» INFORMATION PROVIDED
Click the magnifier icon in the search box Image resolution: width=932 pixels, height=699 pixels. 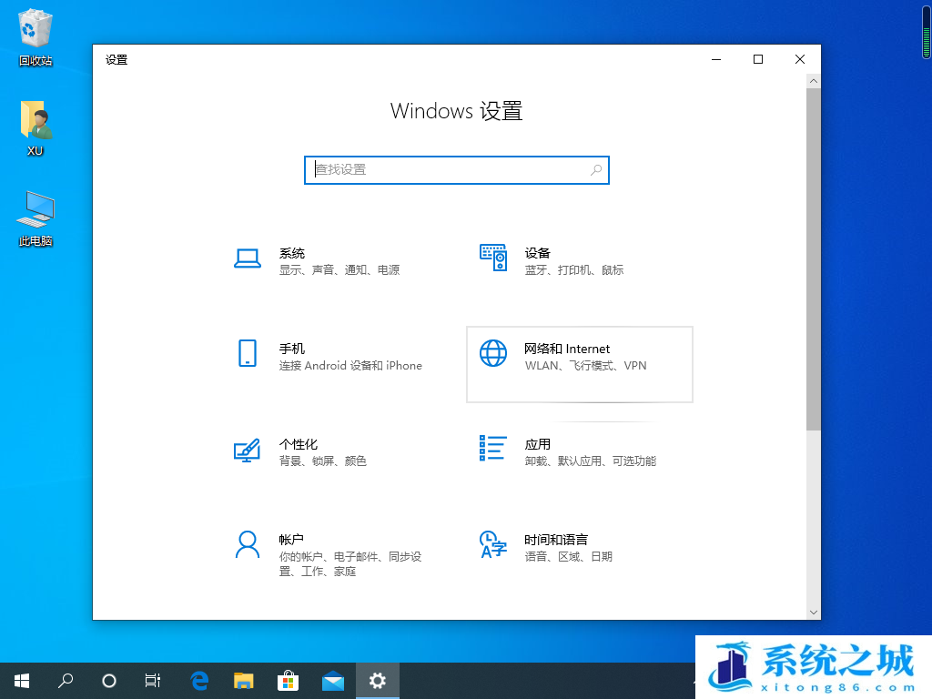pos(596,170)
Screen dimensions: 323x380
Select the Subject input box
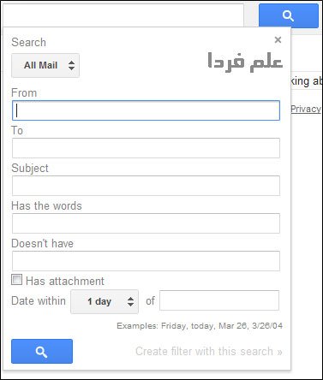[x=146, y=186]
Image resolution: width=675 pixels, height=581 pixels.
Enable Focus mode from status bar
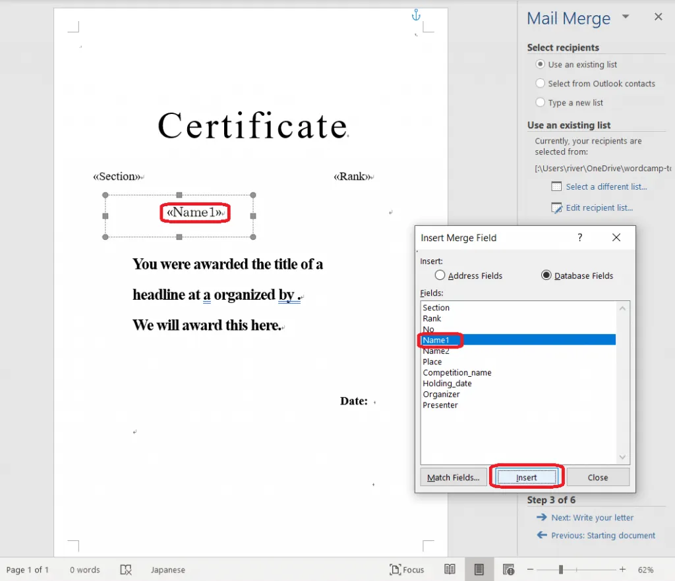407,570

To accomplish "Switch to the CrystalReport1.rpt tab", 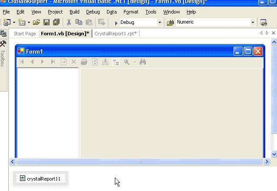I will click(x=115, y=34).
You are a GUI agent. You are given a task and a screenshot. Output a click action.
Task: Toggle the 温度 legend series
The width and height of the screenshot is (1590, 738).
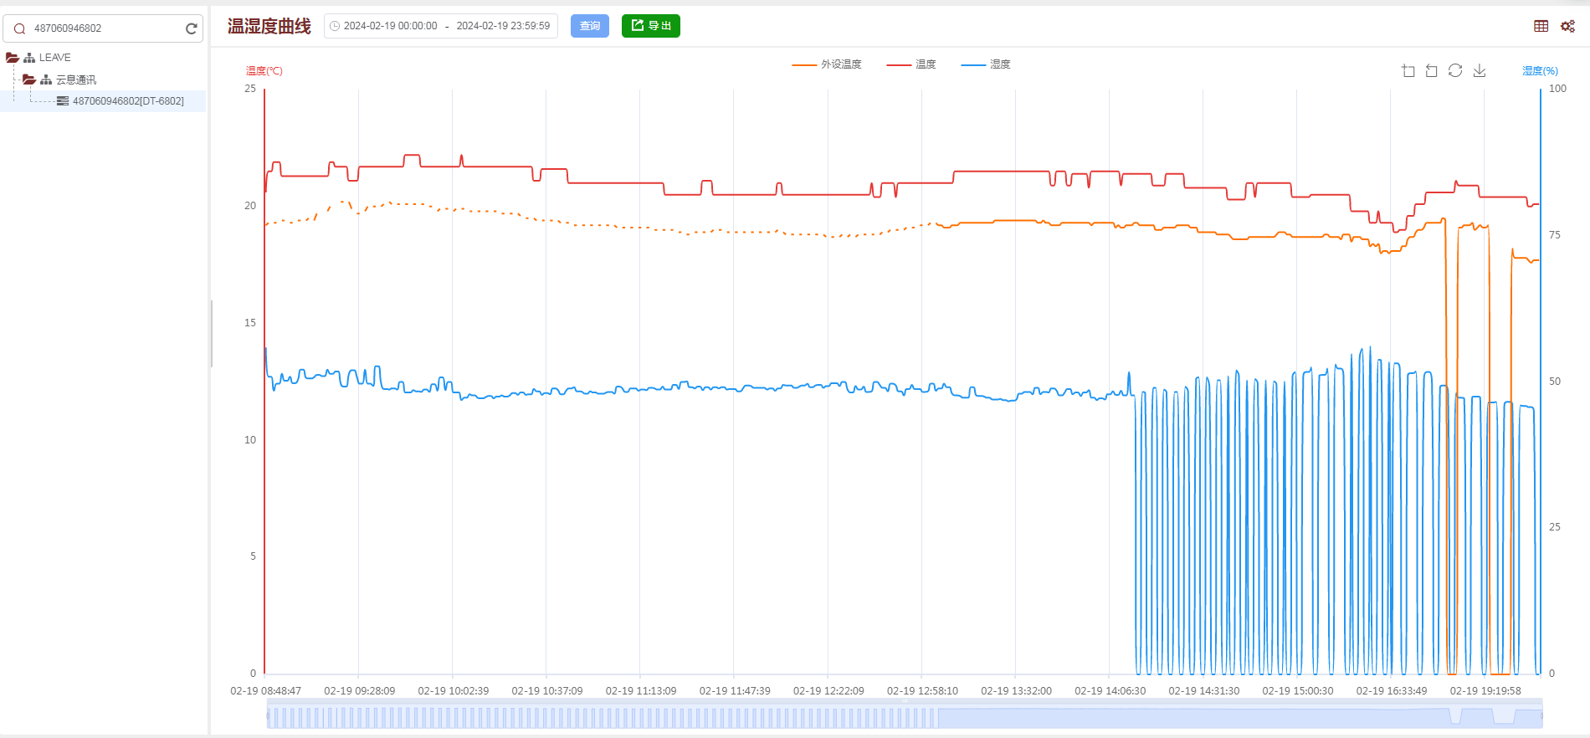pyautogui.click(x=911, y=64)
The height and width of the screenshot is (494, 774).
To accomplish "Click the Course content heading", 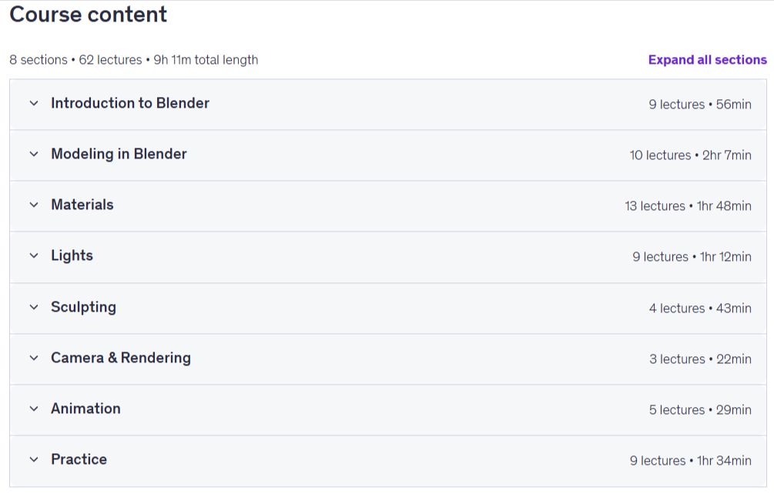I will pos(88,15).
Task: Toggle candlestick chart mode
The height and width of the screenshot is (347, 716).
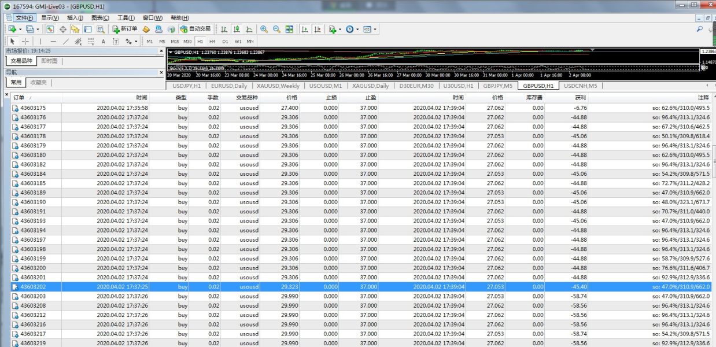Action: (x=237, y=29)
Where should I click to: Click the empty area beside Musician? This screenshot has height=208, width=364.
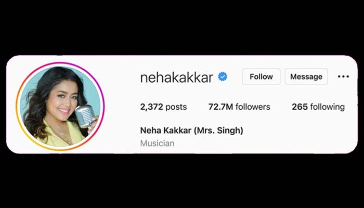[255, 143]
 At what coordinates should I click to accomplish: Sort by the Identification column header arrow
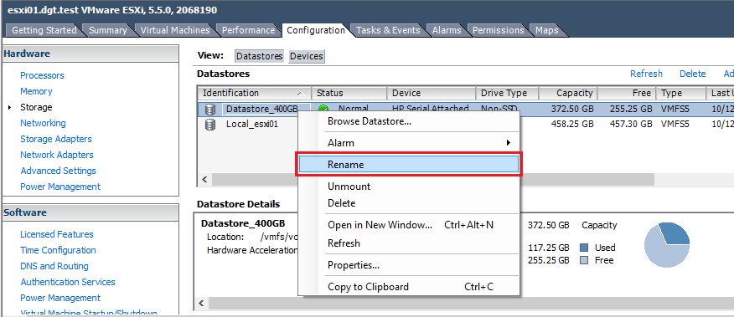pyautogui.click(x=302, y=93)
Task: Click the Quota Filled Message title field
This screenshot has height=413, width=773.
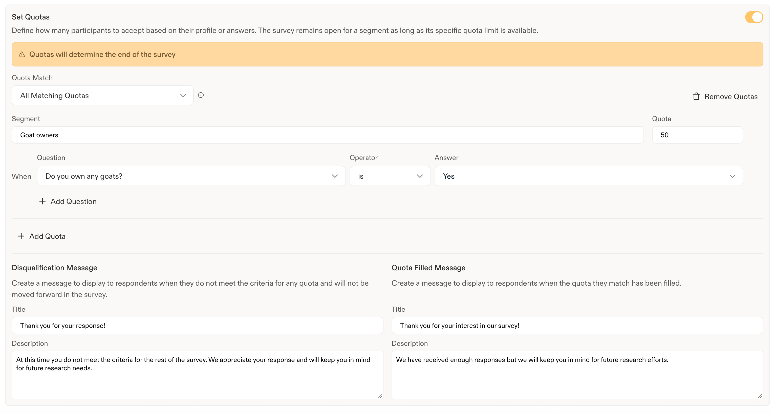Action: tap(577, 325)
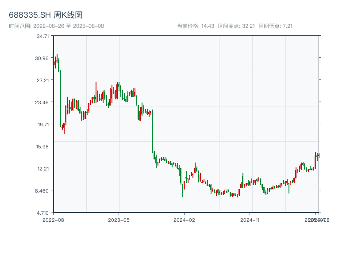Click the 19.71 y-axis label

tap(43, 125)
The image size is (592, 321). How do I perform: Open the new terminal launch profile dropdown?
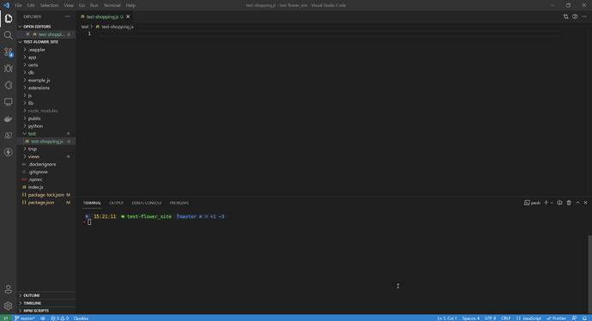click(552, 203)
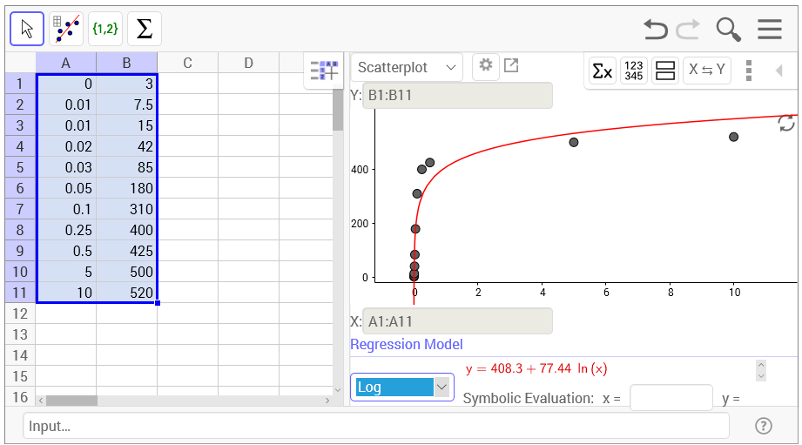
Task: Open the plot in a separate window
Action: tap(511, 66)
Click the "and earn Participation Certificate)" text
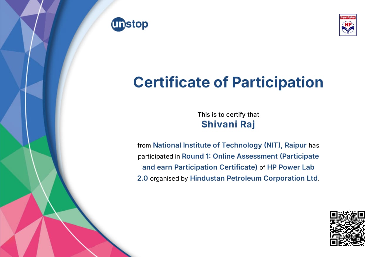Image resolution: width=376 pixels, height=257 pixels. click(x=200, y=167)
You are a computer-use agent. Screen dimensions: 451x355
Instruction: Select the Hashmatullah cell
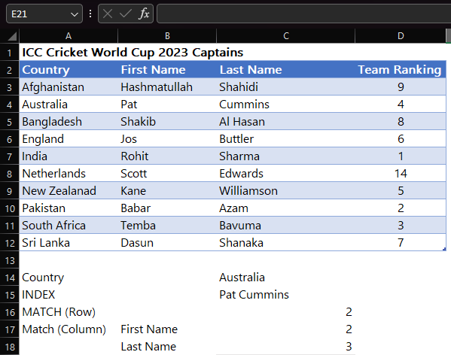[x=167, y=87]
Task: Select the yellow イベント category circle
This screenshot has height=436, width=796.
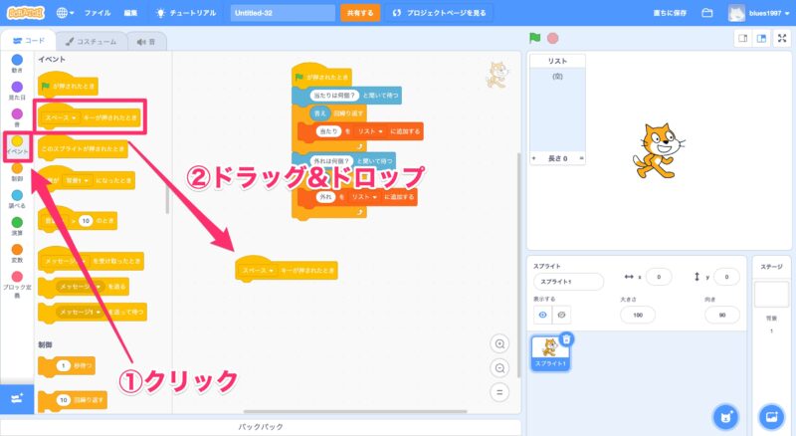Action: click(x=17, y=140)
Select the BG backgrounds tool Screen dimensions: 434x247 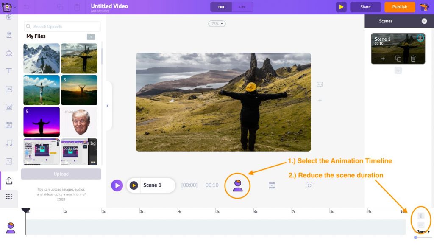tap(8, 89)
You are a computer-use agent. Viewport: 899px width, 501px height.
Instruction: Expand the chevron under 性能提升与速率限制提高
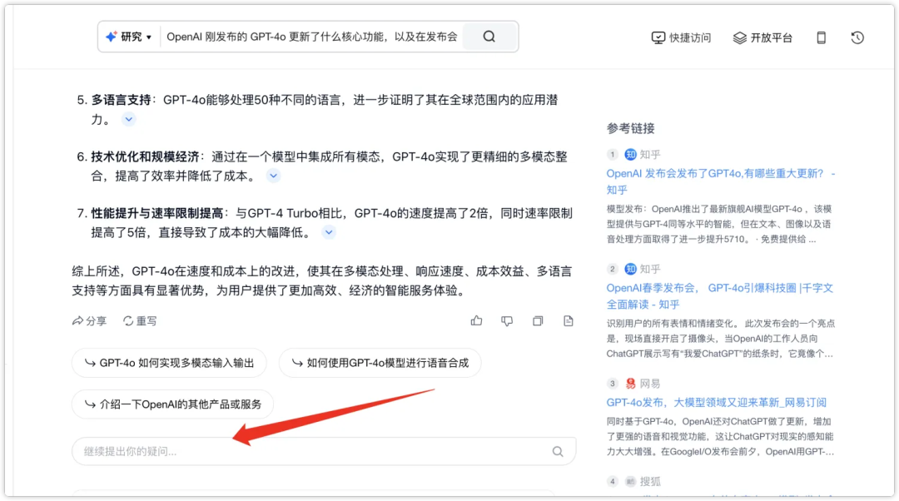coord(329,232)
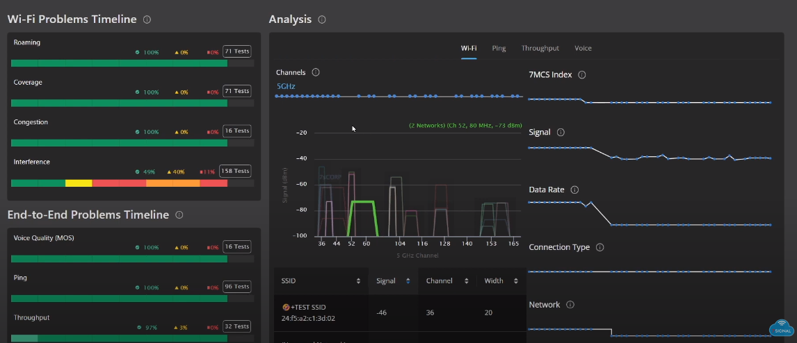
Task: Click info icon next to Analysis heading
Action: 322,19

» TASK PROMPT
Which of the lines above include the word "computer"? List those lines.

» ANSWER SPACE
You are a computer-use agent. Screen dimensions: 451x355
You are a computer-use agent. Viewport: 899px width, 501px height.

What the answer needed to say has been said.